Cuaca nampak cerah di luar ruangan. Pada lintasan jalanan Ibukota sebuah mobil sedan biru melaju dengan kencang melintasi pusat kota Jakarta. Di dalam sana sudah ada sepasang mata yang tengah meneliti satu demi satu bangunan yang menjulang tinggi diantara sisi-sisi jalan raya. Matanya yang tajam seolah menyimpan rindu yang sudah lama tertahan. Setelah asyik melihat pemandangan yang ada, ia segera mengalihkan pandangannya pada layar ponsel yang sedang berada dalam genggaman tangannya. Tangannya perlahan mencari playlist lagu kesukaannya.
"Sudah banyak yang berubah ternyata," ucapnya di dalam mobil.
Perjalanan yang cukup jauh membuatnya sangat kelelahan. Tubuhnya sudah hampir tumbang namun ia tahu bukan saatnya untuk mengeluh sekarang. Rumahnya belum juga terlihat, dan itu berarti ia belum bisa merebahkan tubuhnya dengan manja di atas tempat tidurnya yang nyaman.
Musik perlahan mengalun. Tanpa melihat sekeliling lagi, ia akhirnya memilih untuk menutup mata sembari menyandarkan punggungnya ke sandaran mobil yang sedang ia tumpangi.
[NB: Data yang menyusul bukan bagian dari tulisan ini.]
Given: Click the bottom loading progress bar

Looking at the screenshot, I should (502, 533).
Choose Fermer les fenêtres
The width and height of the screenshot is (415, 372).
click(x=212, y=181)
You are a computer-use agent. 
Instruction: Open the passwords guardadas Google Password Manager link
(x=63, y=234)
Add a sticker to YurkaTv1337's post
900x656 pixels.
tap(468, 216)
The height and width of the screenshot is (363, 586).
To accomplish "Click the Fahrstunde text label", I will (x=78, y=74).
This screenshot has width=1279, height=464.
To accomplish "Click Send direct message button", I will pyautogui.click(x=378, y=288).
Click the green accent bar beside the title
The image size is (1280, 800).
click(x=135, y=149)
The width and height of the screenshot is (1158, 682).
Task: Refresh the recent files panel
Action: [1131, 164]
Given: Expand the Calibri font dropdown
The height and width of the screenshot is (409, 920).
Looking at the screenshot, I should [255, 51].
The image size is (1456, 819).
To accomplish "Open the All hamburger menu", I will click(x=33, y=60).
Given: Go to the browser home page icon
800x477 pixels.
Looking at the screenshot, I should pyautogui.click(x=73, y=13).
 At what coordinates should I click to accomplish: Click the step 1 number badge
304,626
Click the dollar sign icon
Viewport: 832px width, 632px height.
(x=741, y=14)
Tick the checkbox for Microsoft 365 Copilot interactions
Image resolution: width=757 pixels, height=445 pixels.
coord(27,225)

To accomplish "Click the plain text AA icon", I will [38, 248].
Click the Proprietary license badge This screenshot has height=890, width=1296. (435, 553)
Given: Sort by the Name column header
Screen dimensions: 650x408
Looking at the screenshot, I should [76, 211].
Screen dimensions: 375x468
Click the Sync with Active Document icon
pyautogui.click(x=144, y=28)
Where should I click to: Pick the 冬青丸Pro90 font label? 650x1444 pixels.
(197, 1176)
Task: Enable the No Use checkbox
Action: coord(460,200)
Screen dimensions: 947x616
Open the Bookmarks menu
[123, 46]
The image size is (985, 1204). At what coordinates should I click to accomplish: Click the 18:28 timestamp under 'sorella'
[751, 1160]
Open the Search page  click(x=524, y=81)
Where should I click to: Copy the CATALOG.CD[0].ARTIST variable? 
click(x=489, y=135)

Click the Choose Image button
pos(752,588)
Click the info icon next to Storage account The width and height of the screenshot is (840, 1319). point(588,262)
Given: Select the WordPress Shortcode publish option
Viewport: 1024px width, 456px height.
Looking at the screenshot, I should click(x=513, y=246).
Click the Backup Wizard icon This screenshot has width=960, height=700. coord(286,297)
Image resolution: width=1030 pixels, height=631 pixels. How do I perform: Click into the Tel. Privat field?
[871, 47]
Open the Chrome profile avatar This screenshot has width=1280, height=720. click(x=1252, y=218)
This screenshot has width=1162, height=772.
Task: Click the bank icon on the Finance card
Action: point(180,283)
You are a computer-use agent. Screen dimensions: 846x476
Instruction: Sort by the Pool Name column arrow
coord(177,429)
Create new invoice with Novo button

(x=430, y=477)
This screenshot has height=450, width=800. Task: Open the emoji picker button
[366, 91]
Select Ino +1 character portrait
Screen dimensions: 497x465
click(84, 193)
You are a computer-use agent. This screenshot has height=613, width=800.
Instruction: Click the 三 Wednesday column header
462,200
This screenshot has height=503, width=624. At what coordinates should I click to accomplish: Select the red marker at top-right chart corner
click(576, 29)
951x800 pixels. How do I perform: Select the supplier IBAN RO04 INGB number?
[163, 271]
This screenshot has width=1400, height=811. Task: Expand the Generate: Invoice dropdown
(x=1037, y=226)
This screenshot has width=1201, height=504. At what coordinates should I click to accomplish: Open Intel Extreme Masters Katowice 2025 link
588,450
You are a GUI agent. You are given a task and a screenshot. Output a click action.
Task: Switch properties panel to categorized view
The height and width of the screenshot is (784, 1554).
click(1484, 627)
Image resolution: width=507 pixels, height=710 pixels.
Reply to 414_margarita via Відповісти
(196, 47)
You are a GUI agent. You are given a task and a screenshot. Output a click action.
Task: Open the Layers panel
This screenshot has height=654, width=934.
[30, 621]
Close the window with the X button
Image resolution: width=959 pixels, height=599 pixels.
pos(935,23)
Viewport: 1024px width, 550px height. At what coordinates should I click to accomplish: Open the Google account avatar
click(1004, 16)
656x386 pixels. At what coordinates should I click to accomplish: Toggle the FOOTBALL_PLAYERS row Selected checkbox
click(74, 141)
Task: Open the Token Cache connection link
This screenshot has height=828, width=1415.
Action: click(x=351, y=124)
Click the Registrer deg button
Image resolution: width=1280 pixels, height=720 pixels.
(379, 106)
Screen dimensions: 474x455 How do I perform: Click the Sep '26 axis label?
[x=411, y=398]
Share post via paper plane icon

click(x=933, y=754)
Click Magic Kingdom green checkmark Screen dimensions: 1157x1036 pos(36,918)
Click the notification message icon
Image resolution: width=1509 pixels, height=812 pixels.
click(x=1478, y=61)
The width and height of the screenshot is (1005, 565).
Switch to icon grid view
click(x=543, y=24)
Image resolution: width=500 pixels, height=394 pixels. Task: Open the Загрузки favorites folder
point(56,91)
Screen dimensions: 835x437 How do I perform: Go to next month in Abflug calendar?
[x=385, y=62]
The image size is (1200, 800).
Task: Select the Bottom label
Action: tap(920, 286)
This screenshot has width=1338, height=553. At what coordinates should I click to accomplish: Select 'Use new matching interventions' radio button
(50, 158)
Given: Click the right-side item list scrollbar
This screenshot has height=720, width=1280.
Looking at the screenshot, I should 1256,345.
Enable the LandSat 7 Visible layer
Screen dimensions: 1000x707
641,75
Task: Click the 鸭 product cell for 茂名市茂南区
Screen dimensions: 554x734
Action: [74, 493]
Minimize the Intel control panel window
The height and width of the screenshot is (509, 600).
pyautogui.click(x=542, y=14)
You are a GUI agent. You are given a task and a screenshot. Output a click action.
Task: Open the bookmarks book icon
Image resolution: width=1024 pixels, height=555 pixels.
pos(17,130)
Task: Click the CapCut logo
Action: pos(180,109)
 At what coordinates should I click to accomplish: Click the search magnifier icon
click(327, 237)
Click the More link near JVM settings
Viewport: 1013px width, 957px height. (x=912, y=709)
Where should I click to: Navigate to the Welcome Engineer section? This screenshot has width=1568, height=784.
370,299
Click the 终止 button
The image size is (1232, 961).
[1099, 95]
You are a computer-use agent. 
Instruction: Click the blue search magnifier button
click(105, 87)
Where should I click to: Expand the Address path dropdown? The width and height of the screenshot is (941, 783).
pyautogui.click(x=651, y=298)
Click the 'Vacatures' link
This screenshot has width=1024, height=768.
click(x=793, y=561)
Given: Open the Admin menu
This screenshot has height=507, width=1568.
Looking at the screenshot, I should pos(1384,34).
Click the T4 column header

"Tuan muda tampaknya kelelahan sekali," ucap sang supir ketika melihat seseorang yang berbalut jas biru navi tertidur lelah di jok mobil bagian belakang.
Dua puluh menit telah berlalu dan kini mobil yang sedang ditumpangi oleh lelaki yang bernama Kyle Al Jerome William telah tiba di depan rumah mewah berdesain american classic. Sang kemudi membunyikan klakson mobilnya sehingga pagar dengan otomatis terbuka. Mobil sedan biru itu pun melaju masuk ke dalam kediaman Jason dan berhenti tepat di depan pintu rumah yang di tuju.
"Tuan muda, Tuan, kita sudah tiba di rumah."
"Udah nyampe ya Pak," ucapnya sambil melihat sekeliling.
"Iya Tuan, udah sampai. Tuan Besar dan Nyonya sudah menunggu di dalam."
Dengan cepat sang supir membuka pintu mobilnya kemudian keluar lalu lanjut untuk membuka pintu mobil untuk Jerome.
Di depan pintu sudah ada Bodi yang menyambut kedatangannya dengan sebuah senyum hangat. Salah satu orang terpercaya keluarganya sejak dua puluh lima tahun silam. Bahkan sebelum dirinya dilahirkan, Bodi sudah bekerja untuk keluarganya.
"Selamat datang kembali di rumah ini Tuan Muda. Tuan Besar dan Nyonya sudah menunggu Tuan Muda sejak tadi. Mari silahkan masuk," ucap Bodi dengan punggung yang sedikit membungkuk. Supir yang mengantar Jerome tadi, pun ikut mengekor di belakang keduanya sambil menyeret koper dan barang bawaan Jerome yang lainnya.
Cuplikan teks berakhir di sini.